Wednesday 17 April 2019

Join #HistoricalFiction author, Peter Baggott, and find out what inspired him to write The Civilis Saga #AncientRome @baggott_scot

An author’s Inspirations
by Peter Baggott

What inspired me to write?

My sister suggested I had a flair for writing, and my wife was worried I wouldn’t cope with retirement after the Police Service.

What made me chose a historical subject?

I am not an academic, but I have always had an interest in history and particularly all things Roman. I was born in Lincoln formally the Roman location of Lindvm/Lindvm Colognia.
As a teenager I worked as a paperboy amongst the remains of the Roman fort, the Medieval castle and Cathedral. I also worked part-time at a hotel which had Roman remains in the car park, and on request, I gave self-guided tours of the Roman Lincoln to predominantly American guests.

Was the Civilis Saga my first attempt at writing?

No, it wasn’t. I started writing a Greek story based around the survivors of the Trojan War being shipwrecked on Crete, an island I’ve visited many times. I couldn’t get into the story, so I turned my attention to a Roman based novel. Initially I composed a huge novel with Marcus looking back over his life. As a result of having my transcript professionally assessed I adopted her suggestions by braking the novel down into a continuous story and expanded the characters.

Did my working life help in the creation of the story?

Yes, I’ve spent three quarters of my working life in uniform, the Army, Prison Service and finally the Police. As part of the training we used riot techniques involving shields and Roman named techniques like Testudo (turtle), wedge and trudge steps.
The Army and the Police taught me camaraderie and the dependence on those around you. I was promoted at nineteen the youngest ever at the time in the Artillery. At twenty-one I supervised the Regiments Medical Centre catering for over three thousand soldiers and their families including US attached soldiers and families. I enjoyed working with US soldiers and their families who were coping with tours in Vietnam, physical and mental scars. Though I didn’t take part in Northern Ireland I lost friends from my training days including my best friend who committed suicide as a result of his experiences.
Having dealt with my own PTSD problem I am convinced that Roman soldiers would have suffered the same problems, despite current objectors to the idea. They were not superhuman and I would site the Vietnam War as being on a par with Roman campaigns for the battle intensity. Even to the point to which US soldiers were tortured, I have tried to give my characters human feelings and emotions, not the Hollywood heroes.

What inspired the characters and incidents in the creation of the story?

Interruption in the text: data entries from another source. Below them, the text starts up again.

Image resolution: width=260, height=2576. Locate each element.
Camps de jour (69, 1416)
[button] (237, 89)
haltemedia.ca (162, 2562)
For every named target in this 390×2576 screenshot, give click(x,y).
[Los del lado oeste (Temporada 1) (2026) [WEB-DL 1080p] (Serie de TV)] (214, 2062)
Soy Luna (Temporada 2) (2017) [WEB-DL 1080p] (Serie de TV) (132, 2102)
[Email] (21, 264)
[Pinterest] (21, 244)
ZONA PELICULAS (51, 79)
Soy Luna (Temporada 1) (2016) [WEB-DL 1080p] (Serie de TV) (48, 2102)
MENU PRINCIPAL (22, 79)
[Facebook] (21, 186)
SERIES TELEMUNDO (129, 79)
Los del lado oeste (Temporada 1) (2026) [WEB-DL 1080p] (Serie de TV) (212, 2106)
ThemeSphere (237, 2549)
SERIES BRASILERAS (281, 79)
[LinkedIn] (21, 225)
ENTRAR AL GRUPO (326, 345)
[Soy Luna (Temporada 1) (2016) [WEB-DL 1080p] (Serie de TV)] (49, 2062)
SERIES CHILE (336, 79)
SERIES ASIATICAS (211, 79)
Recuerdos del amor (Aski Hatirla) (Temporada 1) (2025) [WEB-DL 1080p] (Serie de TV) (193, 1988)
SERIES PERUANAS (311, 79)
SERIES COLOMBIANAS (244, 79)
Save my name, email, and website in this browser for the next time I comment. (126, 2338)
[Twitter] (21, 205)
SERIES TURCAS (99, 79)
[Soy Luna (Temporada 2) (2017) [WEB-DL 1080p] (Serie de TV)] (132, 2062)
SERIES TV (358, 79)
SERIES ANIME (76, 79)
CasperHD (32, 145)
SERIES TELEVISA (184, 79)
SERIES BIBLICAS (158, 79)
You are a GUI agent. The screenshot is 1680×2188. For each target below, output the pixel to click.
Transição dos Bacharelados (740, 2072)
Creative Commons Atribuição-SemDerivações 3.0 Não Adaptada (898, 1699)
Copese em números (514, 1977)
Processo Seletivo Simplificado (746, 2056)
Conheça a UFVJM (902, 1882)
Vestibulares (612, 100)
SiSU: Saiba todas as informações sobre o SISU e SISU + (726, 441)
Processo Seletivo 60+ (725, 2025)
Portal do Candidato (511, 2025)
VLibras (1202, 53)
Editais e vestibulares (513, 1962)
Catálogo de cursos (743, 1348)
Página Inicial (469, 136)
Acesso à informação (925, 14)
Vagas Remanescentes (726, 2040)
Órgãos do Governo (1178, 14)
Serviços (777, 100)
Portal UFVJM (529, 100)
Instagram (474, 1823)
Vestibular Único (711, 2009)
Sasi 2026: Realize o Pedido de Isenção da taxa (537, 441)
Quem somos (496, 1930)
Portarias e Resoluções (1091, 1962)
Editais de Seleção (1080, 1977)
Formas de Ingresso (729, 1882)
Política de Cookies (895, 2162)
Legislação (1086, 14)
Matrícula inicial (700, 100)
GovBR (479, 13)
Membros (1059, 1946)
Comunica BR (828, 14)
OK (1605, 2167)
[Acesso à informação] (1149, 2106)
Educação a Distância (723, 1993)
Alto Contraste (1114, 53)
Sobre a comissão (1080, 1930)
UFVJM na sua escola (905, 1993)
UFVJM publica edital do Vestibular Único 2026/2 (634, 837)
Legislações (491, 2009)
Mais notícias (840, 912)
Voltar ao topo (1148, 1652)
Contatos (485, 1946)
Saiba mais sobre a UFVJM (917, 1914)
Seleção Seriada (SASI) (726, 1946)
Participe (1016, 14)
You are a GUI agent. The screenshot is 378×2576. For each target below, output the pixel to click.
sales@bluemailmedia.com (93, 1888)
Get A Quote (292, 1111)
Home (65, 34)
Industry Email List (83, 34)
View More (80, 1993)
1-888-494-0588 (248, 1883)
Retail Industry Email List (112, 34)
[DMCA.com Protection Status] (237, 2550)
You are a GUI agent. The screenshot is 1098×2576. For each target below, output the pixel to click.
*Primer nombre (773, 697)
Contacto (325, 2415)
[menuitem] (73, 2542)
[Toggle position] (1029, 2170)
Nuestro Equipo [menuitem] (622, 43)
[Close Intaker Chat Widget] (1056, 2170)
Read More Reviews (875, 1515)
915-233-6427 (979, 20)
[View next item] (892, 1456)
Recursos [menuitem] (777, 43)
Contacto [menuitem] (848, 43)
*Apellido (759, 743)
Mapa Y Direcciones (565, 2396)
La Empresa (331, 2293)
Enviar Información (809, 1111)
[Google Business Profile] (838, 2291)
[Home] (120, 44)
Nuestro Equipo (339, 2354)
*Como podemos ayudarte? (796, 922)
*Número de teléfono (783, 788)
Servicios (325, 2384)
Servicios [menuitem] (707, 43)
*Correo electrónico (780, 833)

I was brought up near the Broads which are very dangerous, and I spent a lot of time there, coupled with local lakes resulting in a few unintentional dips. The proximity of water led to a friend nearly drowning (Marcus’ river incident). We all do stupid things that luckily, we survive and can reflect on, I know I have.
I was a naïve eighteen-year-old when I was posted to Germany, where my friends went to great lengths to point out prostitution (the oldest job in the world it has been claimed). A German survey at the time highlighted large numbers of English women victims of domestic violence that were involved in Germany’s sex industry. Thousands of Roman soldiers never returned home, leaving starving families which prompted my inclusion of prostitution as a means of their survival. Famous pornographic mosaics found in Roman locations (Pompei being of note) offered itself as part of everyday survival. Many more had no choice – male and female slaves. I believe those on the lowest social scale would have lived a grubby squalid life style, you did what you had to, too survive.
The heavy Roman losses also prompted the thoughts of fatherless children and the illegitimate they left behind - the American occupation of Vietnam, “the lost children,” (Miss Saigon).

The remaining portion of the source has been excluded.